Currency impacts expected to total $14 billion this year for the retailer.

Wal-Mart Stores Inc., the world’s largest retailer, posted first-quarter earnings that missed analysts’ estimates after U.S. sales grew more slowly than projected and currency fluctuations ate into profit.

Earnings amounted to $1.03 a share, excluding some items, the Bentonville, Arkansas-based company said in a statement Tuesday. Analysts had predicted $1.05 on average, according to data compiled by Bloomberg. Revenue also was light last quarter, with the company’s U.S. supercenters and Sam’s Club locations posting slower growth than estimated.

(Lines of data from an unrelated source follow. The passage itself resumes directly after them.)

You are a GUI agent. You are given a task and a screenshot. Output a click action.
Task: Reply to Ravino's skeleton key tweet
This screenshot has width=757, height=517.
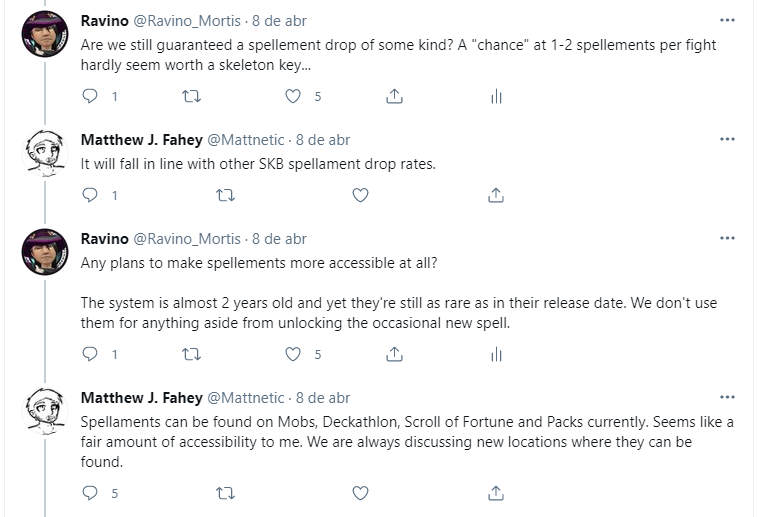coord(90,97)
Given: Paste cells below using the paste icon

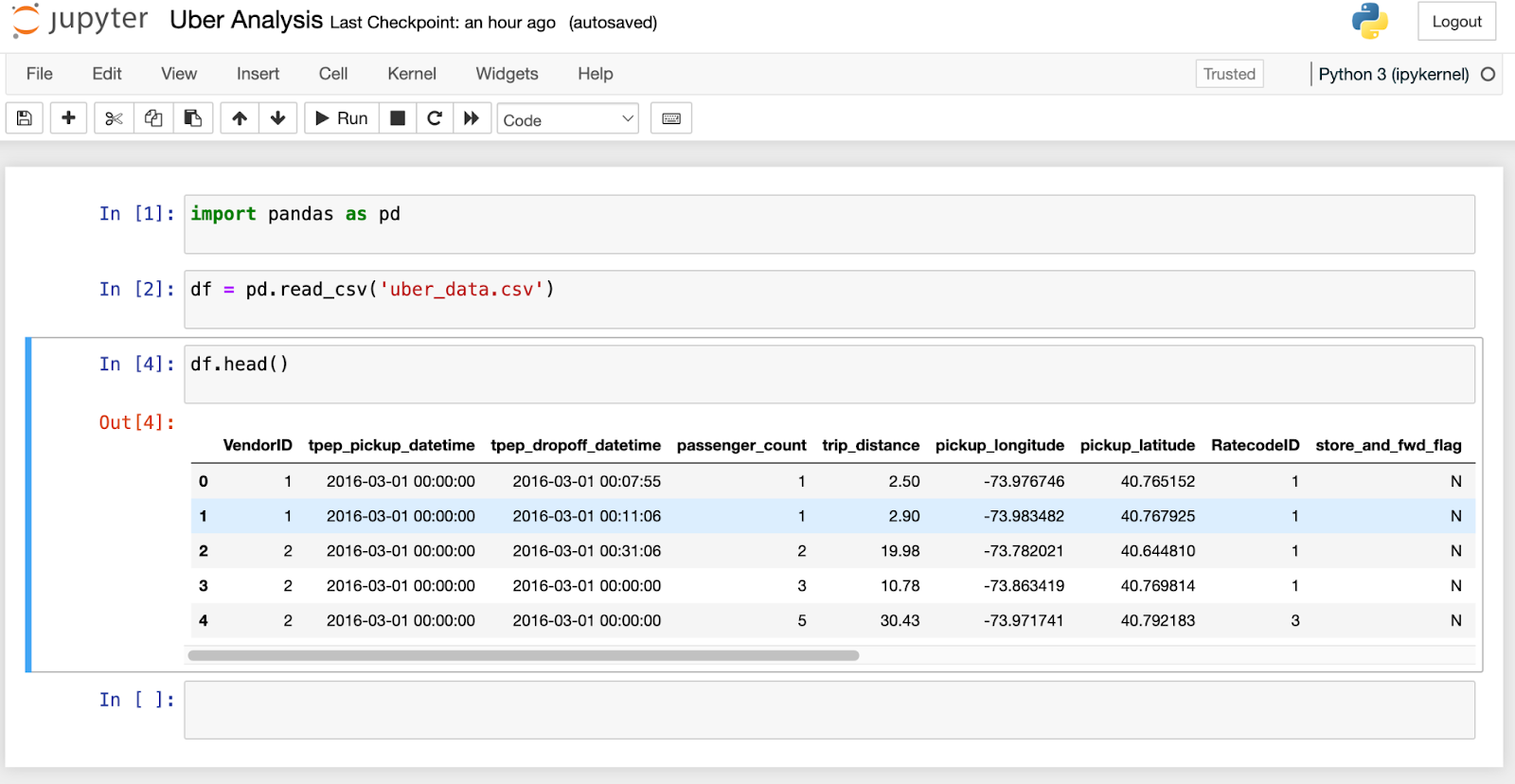Looking at the screenshot, I should (x=193, y=118).
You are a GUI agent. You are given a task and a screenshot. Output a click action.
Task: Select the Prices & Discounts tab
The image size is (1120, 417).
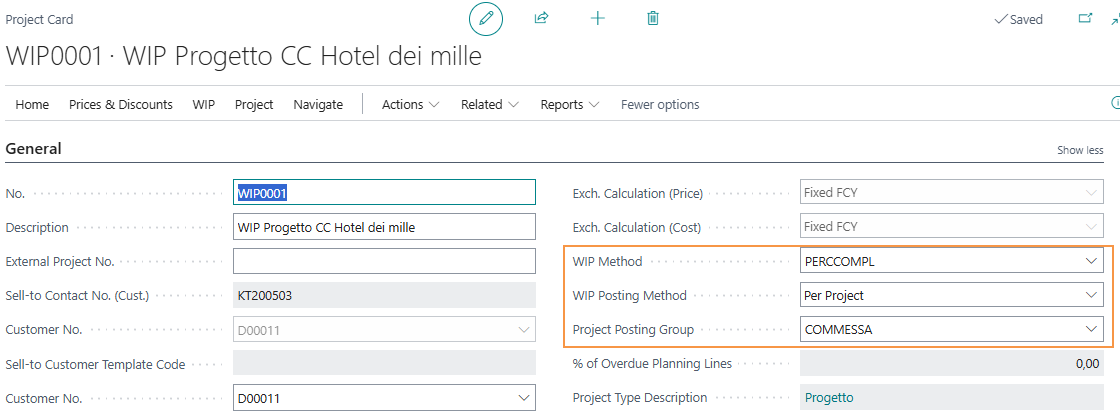[121, 104]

Chief Executive Officer Doug McMillon faces the dual challenges of reviving growth at home and contending with the strong dollar overseas, which has whacked the value of its international revenue. Currency effects are now expected to reduce sales by $14 billion this year, up from a previous projection of $10 billion. Wal-Mart gets more than a quarter of its revenue from international markets.

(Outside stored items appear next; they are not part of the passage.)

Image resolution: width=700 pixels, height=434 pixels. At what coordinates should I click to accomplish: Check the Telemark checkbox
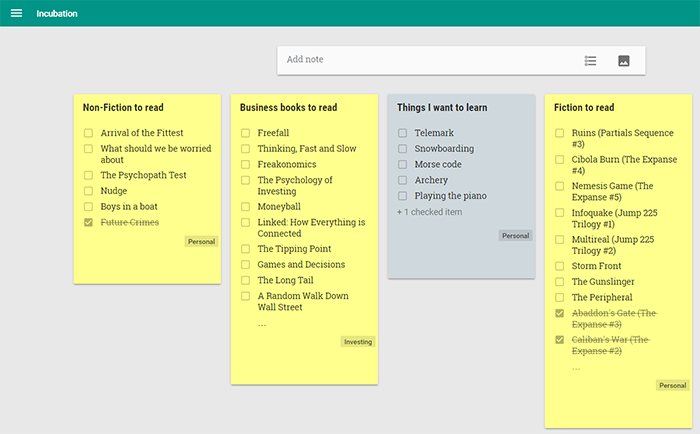point(402,133)
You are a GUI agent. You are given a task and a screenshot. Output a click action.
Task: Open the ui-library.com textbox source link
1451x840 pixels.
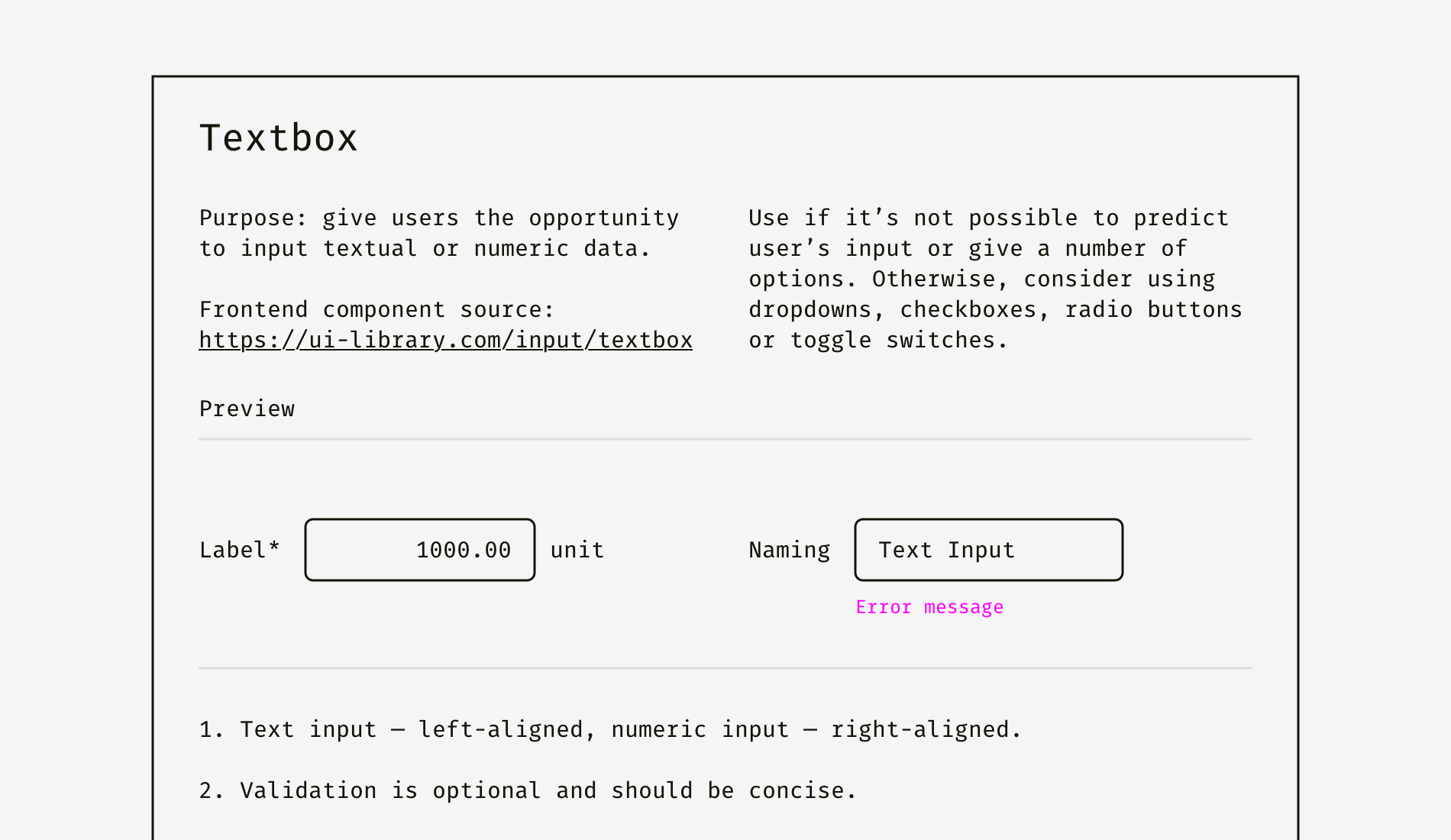(x=446, y=341)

“We expect currency to remain a significant headwind for the year,” Chief Financial Officer Charles Holley said on a conference call.

Wal-Mart shares fell 2.5 percent, to $77.89, as of 9:33 a.m. in New York. The shares had declined 6.9 percent this year through Monday’s close.

McMillon, 48, has been working on a turnaround plan that includes cutting expenses and boosting efficiency. So far this year, he has eliminated a layer of management within stores and raised the wages of rank-and-file workers. But the company is struggling with a broader shift in how shoppers spend their money.

“Consumers are spending away from traditional bricks-and-mortar retail as they devote more of their disposable income to cars, homes, technology, etc.,” Patrick McKeever, an analyst for MKM Partners, said in a report before Wal-Mart’s results were released. “And they are also saving.”

Wal-Mart U.S. comparable-store sales—a closely watched benchmark—rose 1 percent, excluding fuel. Analysts had projected a 1.5 percent gain. Its Sam’s Club outlets, which compete with Costco Wholesale Corp., posted a 0.4 percent increase. That compares with a prediction of 1.6 percent. Total revenue slipped less than 1 percent, to $114.8 billion, missing an estimate of $116.2 billion.

The retail chain and its subsidiaries employ about 2.2 million people worldwide, and the company has more than 11,000 stores. Wal-Mart, the nation’s largest private employer, increased the wages of about 500,000 of its 1.3 million U.S. workers in April. Hourly rates rose to $9 an hour, with a boost to $10 planned for next year.

While the move was applauded by labor groups, higher spending on wages and other investments have raised concerns for Wal-Mart investors. The company has warned that it will be in heavy investment mode for the next two years as the chain improves the way it handles inventory and lets customers pick up online orders at stores.

On Tuesday, Wal-Mart said that second-quarter earnings would be $1.06 to $1.18 a share. Analysts estimated $1.17 on average. Currency effects are expected to reduce profit by 13 cents this year, up from a previous estimate of 10 cents, Wal-Mart said.

Wal-Mart’s effort to grab a bigger piece of the e-commerce market also weighed on profit last quarter. As part of the push, the company is rolling out a $50-a-year shipping program that will compete with Amazon Inc.’s Prime.

“The company’s continued investments in e-commerce, as well as wages and training for U.S. associates, were headwinds on our operating income during the quarter,” Claire Babineaux-Fontenot, the company’s treasurer, said on the conference call.